As they start coding, it quickly becomes clear that they have vastly underestimated the requirements. The algorithm works great on a laptop, but when it comes to executing it on a cluster of machines, they start asking themselves the following questions:
- Which machine is responsible for coordinating (sending/receiving of sub-problems/results) with the other machines?
- How do the other machines “know” who the coordinator is?
- What protocol will be used so that the coordinator and workers are able to talk with each other? Do they need to handcraft a custom one?
- What if the coordinator reboots or fails? Do they have to start solving the entire problem from the beginning again? Who takes over the coordinator role?
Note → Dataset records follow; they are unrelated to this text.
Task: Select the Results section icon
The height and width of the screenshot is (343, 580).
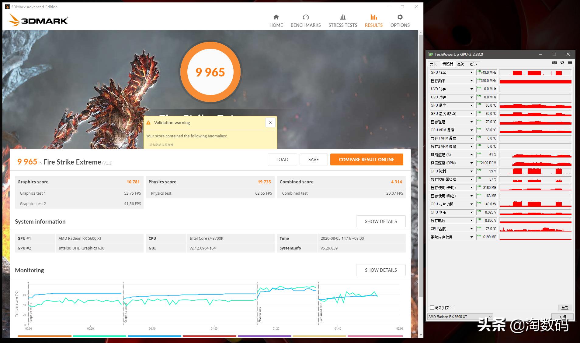Action: click(x=373, y=20)
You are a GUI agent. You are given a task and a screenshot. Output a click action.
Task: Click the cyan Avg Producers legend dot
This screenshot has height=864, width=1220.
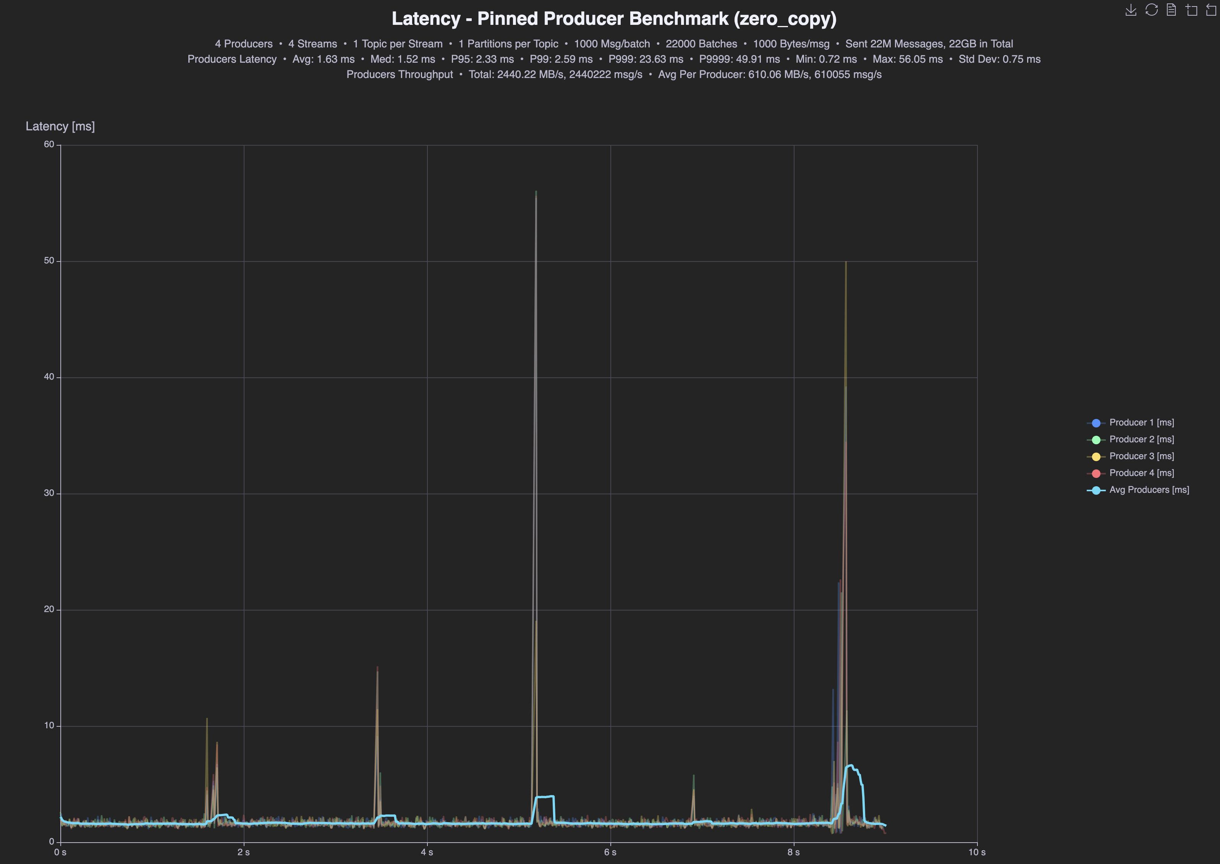1096,491
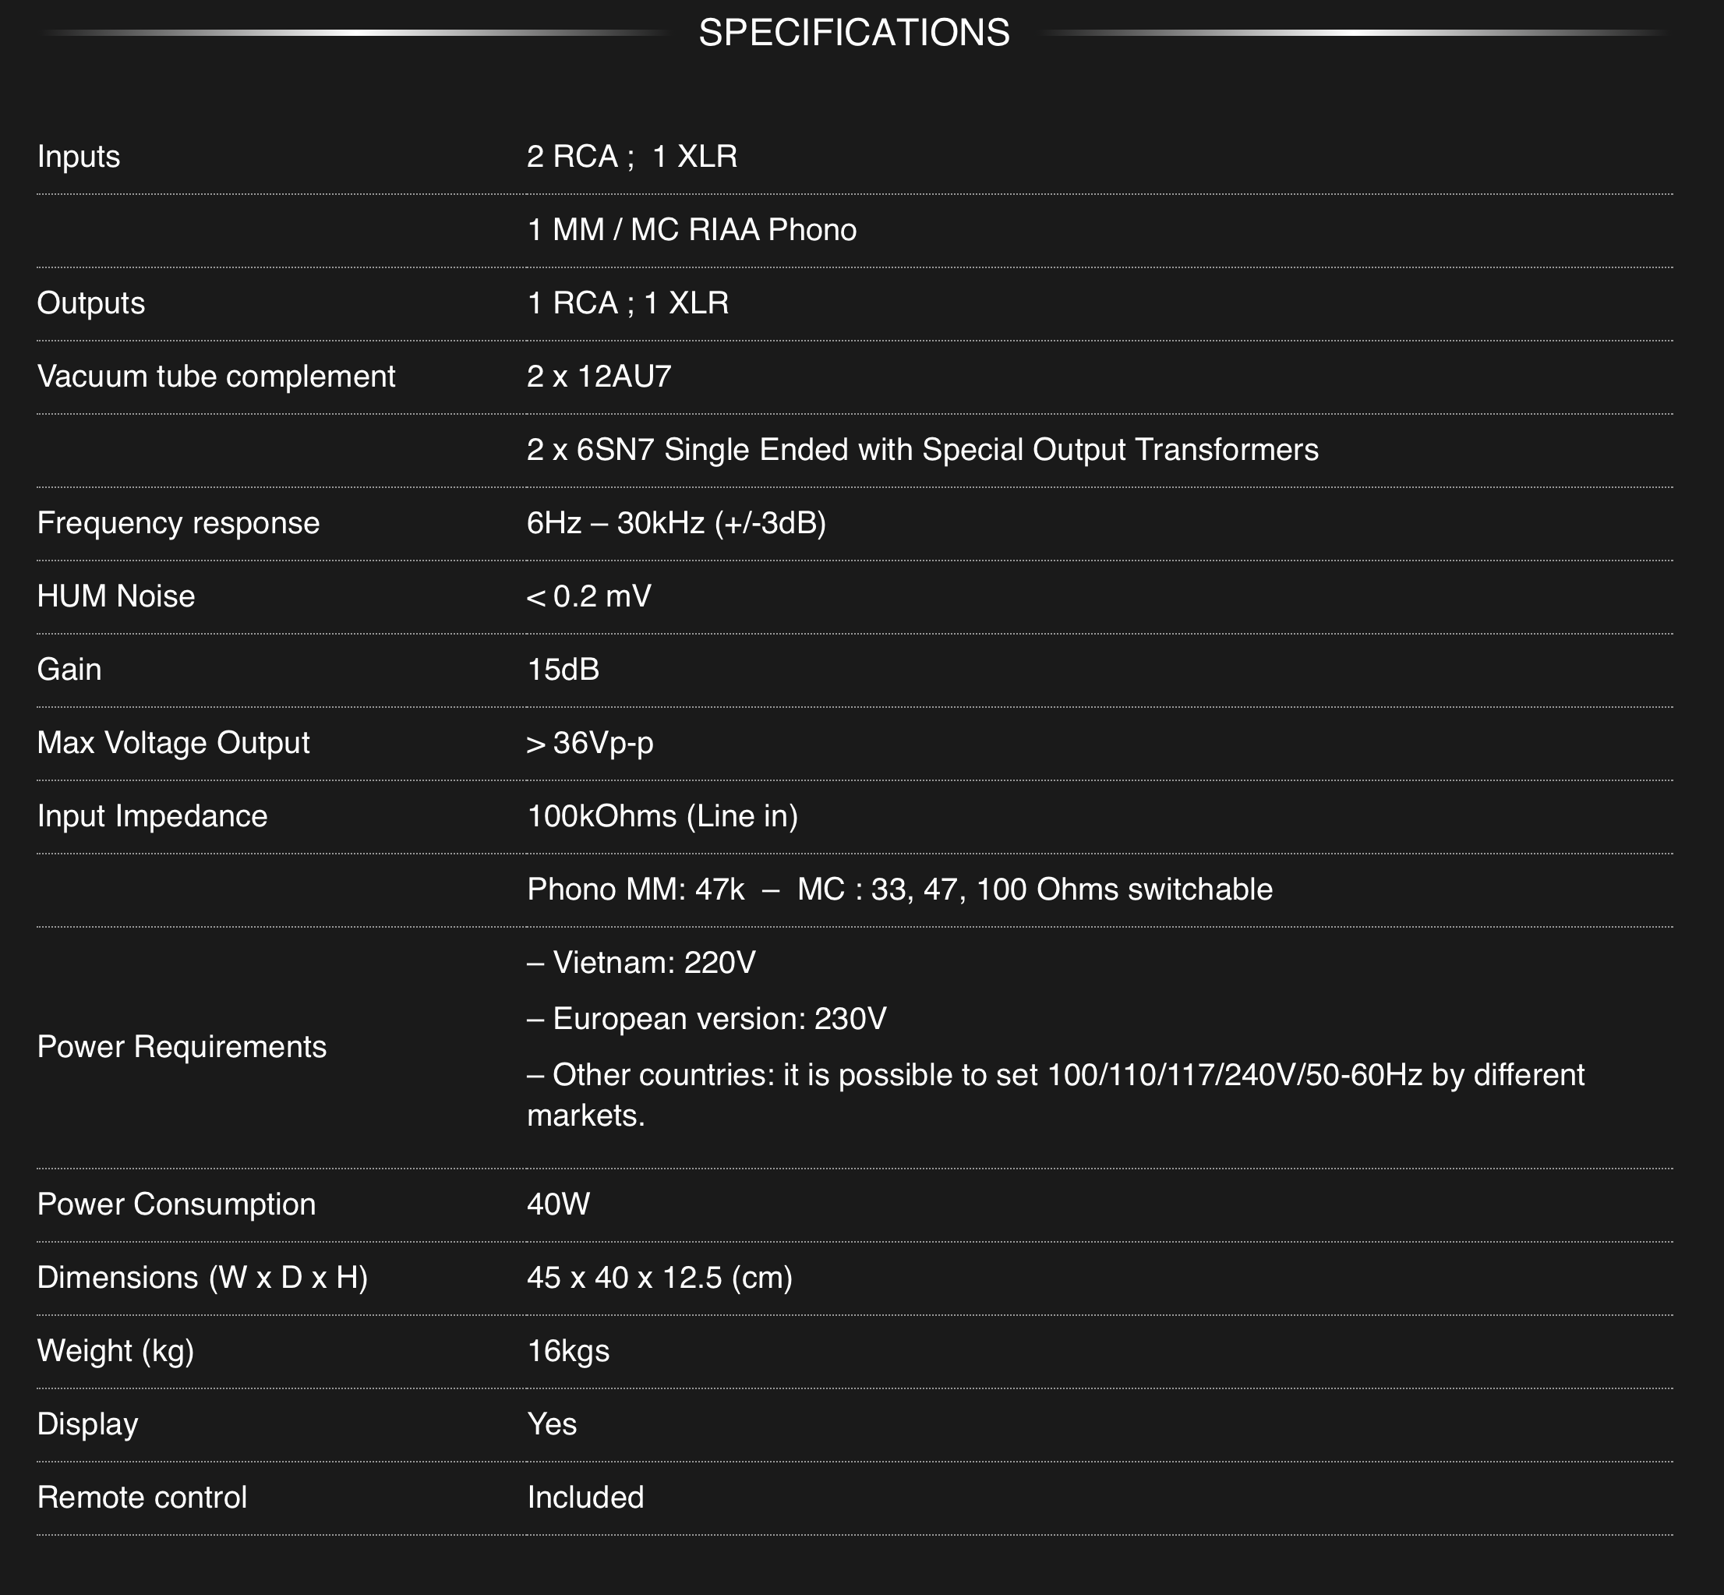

- What if one of the “worker” machines recycles? Who tells the coordinator that it is not getting an answer back and that it needs to re-issue the subproblem?
- What if work starts to pile up? How can we increase overall throughput by adding more worker machines in a balanced manner?
- How does one make sure that a worker machine does not get assigned too many items?
These questions touch upon a number of key Distributed Systems topics. But this was before cloud computing was the ubiquitous behemoth it is today. For two exhausted college students who were itching to call it quits on the semester, having to think through these problems at the 11th-hour was the absolute last thing they wanted to do.
Needless to say, in desperation, they took a number of shortcuts. They were able to cobble together a flimsy solution that yielded an answer; However, it would have fallen completely flat on its face at even the tiniest of network blips.
At the end of the day, they spent 95%+ of the time focusing on the infrastructure running the algorithm as opposed to the algorithm itself. As they dragged themselves back from that final class, one of them made an offhand remark that it could be an interesting future project to potentially “solve this the right way.”
If you haven't already figured it out by now, one of those college students was me. And after three months at Temporal, it has now just occurred to me: I am working on the very platform that my naïve college-aged self would have happily traded a week’s worth of cafeteria credits for. It is a platform that would have enabled us to actually complete the project within our hyper-aggressive initial estimate of a “couple of hours.” A Temporal cluster would have literally taken care of all of the questions we had to deal with above.
It’s been over a decade since I’ve stepped back into a Computer Science class, but from a distance, I’ve seen curriculums evolve to keep up with the pace of technology. When I was graduating, they had just started to introduce map-reduce as a concept in our Operating Systems course. Now schools are offering classes on Bitcoin, Cloud Computing, No SQL databases, VR development and so on.
I truly believe that the concepts behind Temporal deserve at least a lecture or two in any standard undergraduate Distributed Systems course. Given how powerful Temporal is, I predict this will be the case in the future.